🤖 AI Summary
This work addresses the limited state capacity of linear attention models, which hinders their performance on long-context recall tasks, while expanding the state incurs prohibitive computational costs. To overcome this limitation, the authors propose the Sparse Delta Memory (SDM) architecture, which extends Gated DeltaNet by incorporating a large-scale explicit memory bank. SDM replaces the conventional dense key-value outer-product operations with a sparse read-write mechanism and employs learnable initial states as parameterized memory. Without increasing computational or parameter overhead, this approach substantially enhances model performance on in-context learning, long-context retrieval, and commonsense reasoning tasks.
📝 Abstract
Linear attention models allow a fixed state size and a fixed amount of compute per token. However, due to their limited state size, linear attention models fall behind in long-context recall compared to softmax-attention-based transformer architectures.
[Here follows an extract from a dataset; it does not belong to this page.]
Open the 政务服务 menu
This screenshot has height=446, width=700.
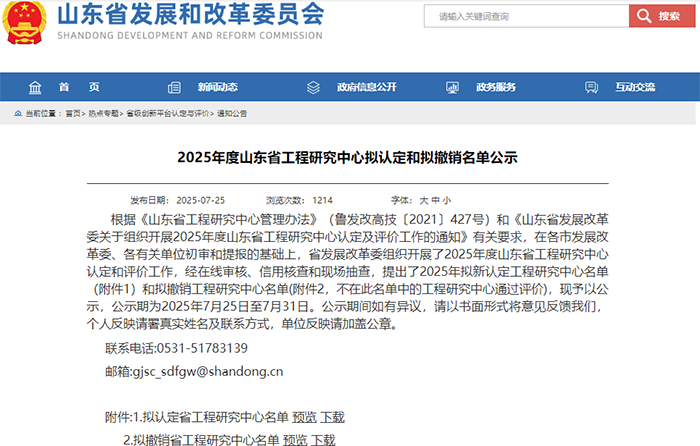pyautogui.click(x=495, y=86)
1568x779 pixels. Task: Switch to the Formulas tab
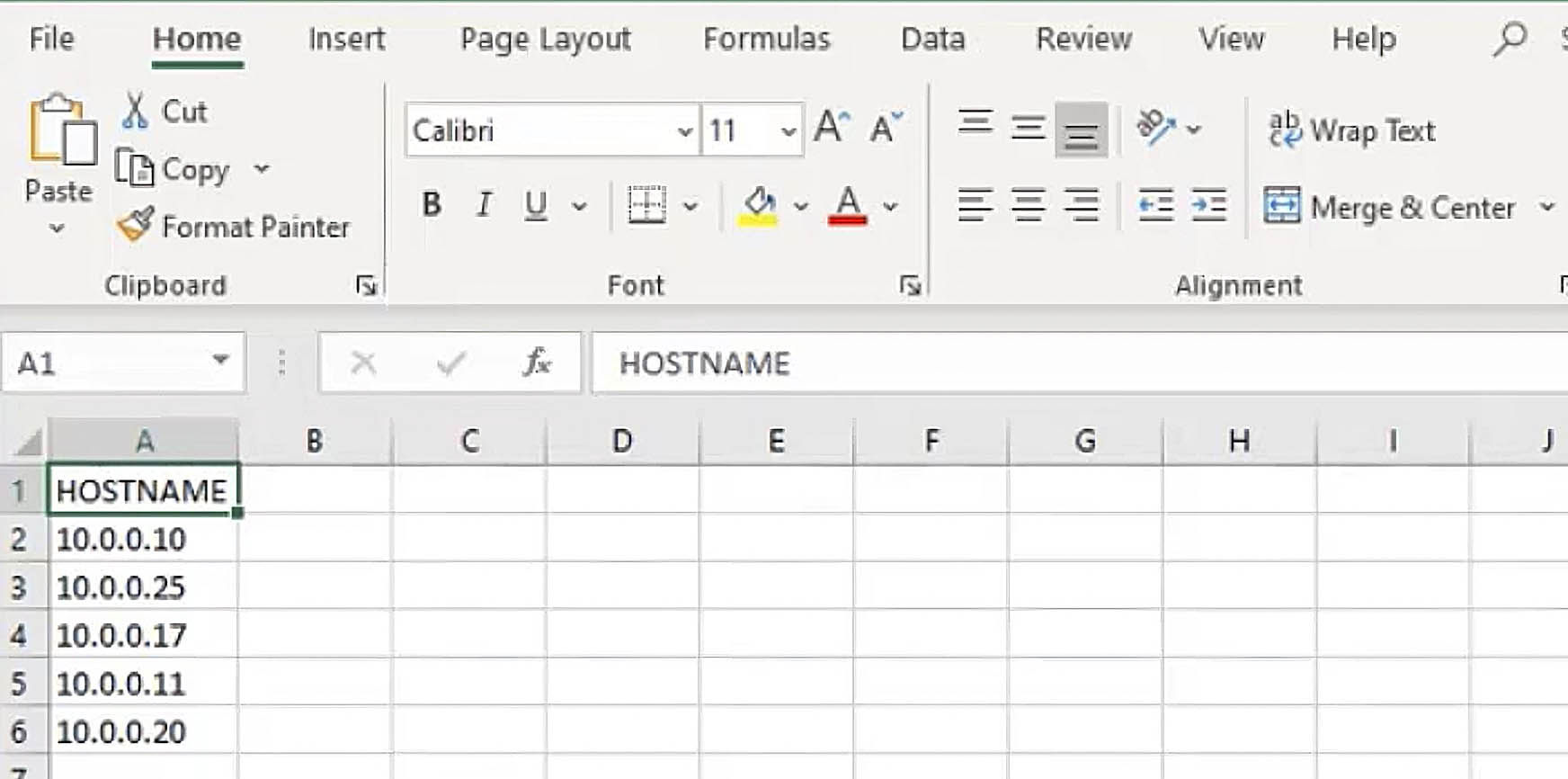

Increasing the state size of linear attention improves recall performance but at the cost of higher FLOPs. In this work, we introduce Sparse Delta Memory (SDM), an architecture that scales the hidden state of gated linear RNNs to orders of magnitude higher capacity using a sparse addressing scheme. SDM extends the Gated DeltaNet architecture by replacing the dense key-value outer product with sparse reads and writes to a large explicit memory. We show that, under an isoFLOP constraint and with an identical number of parameters, a higher state memory capacity significantly improves performance on in-context learning and long-context retrieval tasks. Moreover, by learning the initial state of the SDM memory and therefore using it as a parametric memory, we show that the model further improves on a wide range of common-knowledge and reasoning tasks.